* Begin *
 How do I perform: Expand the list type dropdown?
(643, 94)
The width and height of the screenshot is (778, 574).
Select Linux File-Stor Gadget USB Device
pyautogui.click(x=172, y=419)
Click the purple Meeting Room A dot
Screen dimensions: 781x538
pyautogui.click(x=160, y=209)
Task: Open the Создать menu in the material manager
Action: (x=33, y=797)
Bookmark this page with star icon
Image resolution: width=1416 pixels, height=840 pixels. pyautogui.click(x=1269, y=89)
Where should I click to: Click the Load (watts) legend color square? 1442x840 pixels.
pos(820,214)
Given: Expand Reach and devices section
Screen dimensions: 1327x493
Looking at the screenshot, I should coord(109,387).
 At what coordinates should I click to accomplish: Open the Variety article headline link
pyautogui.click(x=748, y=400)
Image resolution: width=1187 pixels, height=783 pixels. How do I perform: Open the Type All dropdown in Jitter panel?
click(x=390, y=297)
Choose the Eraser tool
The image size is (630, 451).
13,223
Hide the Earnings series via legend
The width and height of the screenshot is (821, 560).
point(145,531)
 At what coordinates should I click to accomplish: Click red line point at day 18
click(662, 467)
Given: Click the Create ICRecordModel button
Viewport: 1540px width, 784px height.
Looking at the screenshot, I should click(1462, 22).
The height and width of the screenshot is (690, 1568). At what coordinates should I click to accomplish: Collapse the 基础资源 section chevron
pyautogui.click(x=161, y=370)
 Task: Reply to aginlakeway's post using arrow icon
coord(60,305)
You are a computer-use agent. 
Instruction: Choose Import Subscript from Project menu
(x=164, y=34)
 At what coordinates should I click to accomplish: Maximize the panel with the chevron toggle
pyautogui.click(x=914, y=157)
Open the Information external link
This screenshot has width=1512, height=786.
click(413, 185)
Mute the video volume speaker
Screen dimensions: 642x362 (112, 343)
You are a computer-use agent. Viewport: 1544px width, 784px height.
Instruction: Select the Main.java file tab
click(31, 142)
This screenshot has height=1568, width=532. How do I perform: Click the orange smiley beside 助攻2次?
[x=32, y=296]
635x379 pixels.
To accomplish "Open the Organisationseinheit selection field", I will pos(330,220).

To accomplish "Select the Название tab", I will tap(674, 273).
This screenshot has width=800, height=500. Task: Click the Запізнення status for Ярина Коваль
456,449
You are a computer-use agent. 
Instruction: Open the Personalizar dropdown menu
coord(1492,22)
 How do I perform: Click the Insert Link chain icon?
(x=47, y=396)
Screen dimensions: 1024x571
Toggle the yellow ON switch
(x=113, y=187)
* End *
WHAT THE TASK ASKS — Put the lines above into a JSON list of strings, one string per line, leaving out any blank lines.

TASK SOLUTION —
[
  " How do I perform: Expand the list type dropdown?",
  "(643, 94)",
  "The width and height of the screenshot is (778, 574).",
  "Select Linux File-Stor Gadget USB Device",
  "pyautogui.click(x=172, y=419)",
  "Click the purple Meeting Room A dot",
  "Screen dimensions: 781x538",
  "pyautogui.click(x=160, y=209)",
  "Task: Open the Создать menu in the material manager",
  "Action: (x=33, y=797)",
  "Bookmark this page with star icon",
  "Image resolution: width=1416 pixels, height=840 pixels. pyautogui.click(x=1269, y=89)",
  "Where should I click to: Click the Load (watts) legend color square? 1442x840 pixels.",
  "pos(820,214)",
  "Given: Expand Reach and devices section",
  "Screen dimensions: 1327x493",
  "Looking at the screenshot, I should coord(109,387).",
  " At what coordinates should I click to accomplish: Open the Variety article headline link",
  "pyautogui.click(x=748, y=400)",
  "Image resolution: width=1187 pixels, height=783 pixels. How do I perform: Open the Type All dropdown in Jitter panel?",
  "click(x=390, y=297)",
  "Choose the Eraser tool",
  "The image size is (630, 451).",
  "13,223",
  "Hide the Earnings series via legend",
  "The width and height of the screenshot is (821, 560).",
  "point(145,531)",
  " At what coordinates should I click to accomplish: Click red line point at day 18",
  "click(662, 467)",
  "Given: Click the Create ICRecordModel button",
  "Viewport: 1540px width, 784px height.",
  "Looking at the screenshot, I should click(1462, 22).",
  "The height and width of the screenshot is (690, 1568). At what coordinates should I click to accomplish: Collapse the 基础资源 section chevron",
  "pyautogui.click(x=161, y=370)",
  " Task: Reply to aginlakeway's post using arrow icon",
  "coord(60,305)",
  "You are a computer-use agent. ",
  "Instruction: Choose Import Subscript from Project menu",
  "(x=164, y=34)",
  " At what coordinates should I click to accomplish: Maximize the panel with the chevron toggle",
  "pyautogui.click(x=914, y=157)",
  "Open the Information external link",
  "This screenshot has width=1512, height=786.",
  "click(413, 185)",
  "Mute the video volume speaker",
  "Screen dimensions: 642x362 (112, 343)",
  "You are a computer-use agent. Viewport: 1544px width, 784px height.",
  "Instruction: Select the Main.java file tab",
  "click(31, 142)",
  "This screenshot has height=1568, width=532. How do I perform: Click the orange smiley beside 助攻2次?",
  "[x=32, y=296]",
  "635x379 pixels.",
  "To accomplish \"Open the Organisationseinheit selection field\", I will pos(330,220).",
  "To accomplish \"Select the Название tab\", I will tap(674, 273).",
  "This screenshot has width=800, height=500. Task: Click the Запізнення status for Ярина Коваль",
  "456,449",
  "You are a computer-use agent. ",
  "Instruction: Open the Personalizar dropdown menu",
  "coord(1492,22)",
  " How do I perform: Click the Insert Link chain icon?",
  "(x=47, y=396)",
  "Screen dimensions: 1024x571",
  "Toggle the yellow ON switch",
  "(x=113, y=187)"
]